======== Supplied information ========

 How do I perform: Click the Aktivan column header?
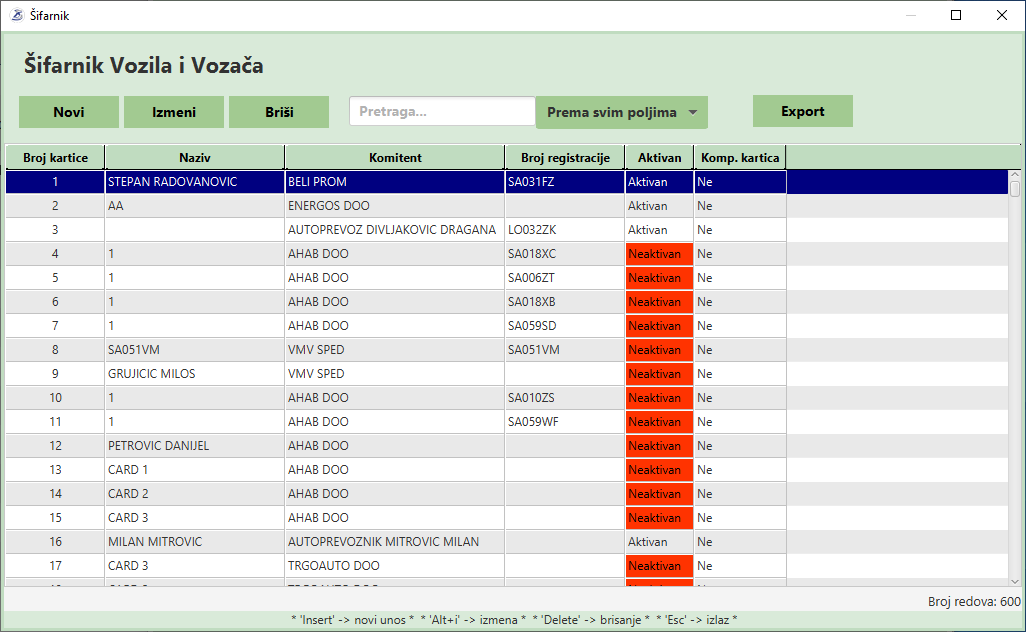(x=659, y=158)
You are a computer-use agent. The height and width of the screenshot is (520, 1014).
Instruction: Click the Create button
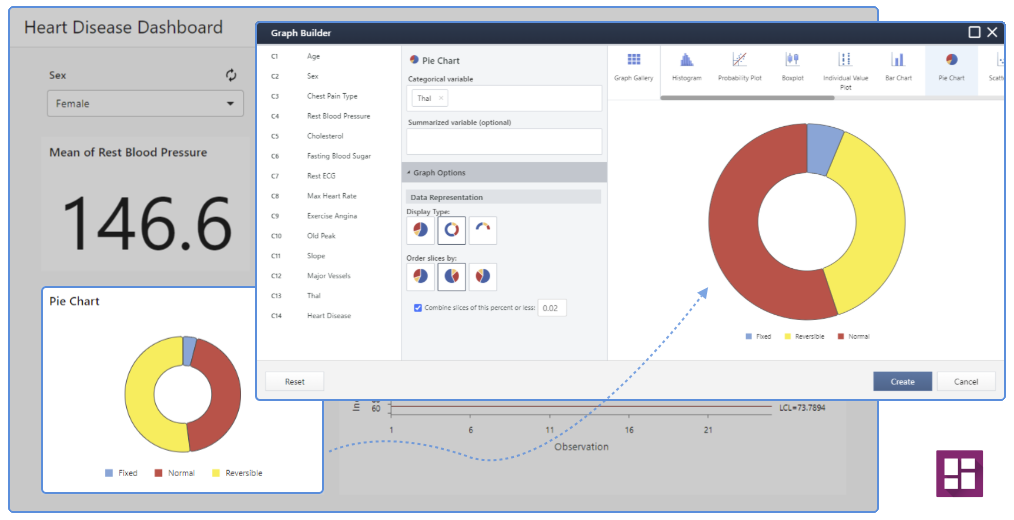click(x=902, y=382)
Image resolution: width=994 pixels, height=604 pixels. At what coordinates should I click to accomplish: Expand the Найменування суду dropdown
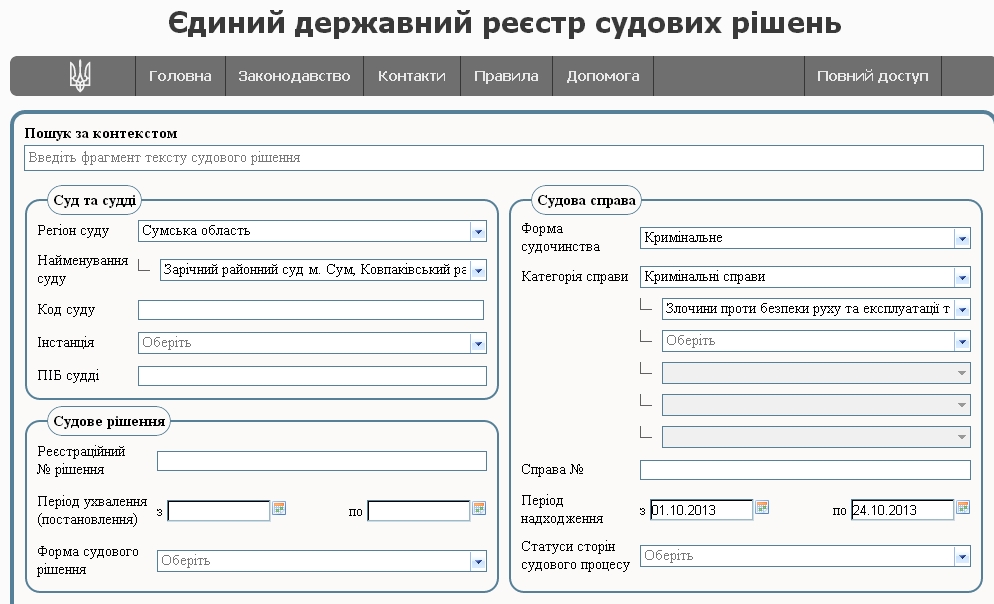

========

Directions →
Return only the number of lines in the records above that include the string "height".

Result of this task →
2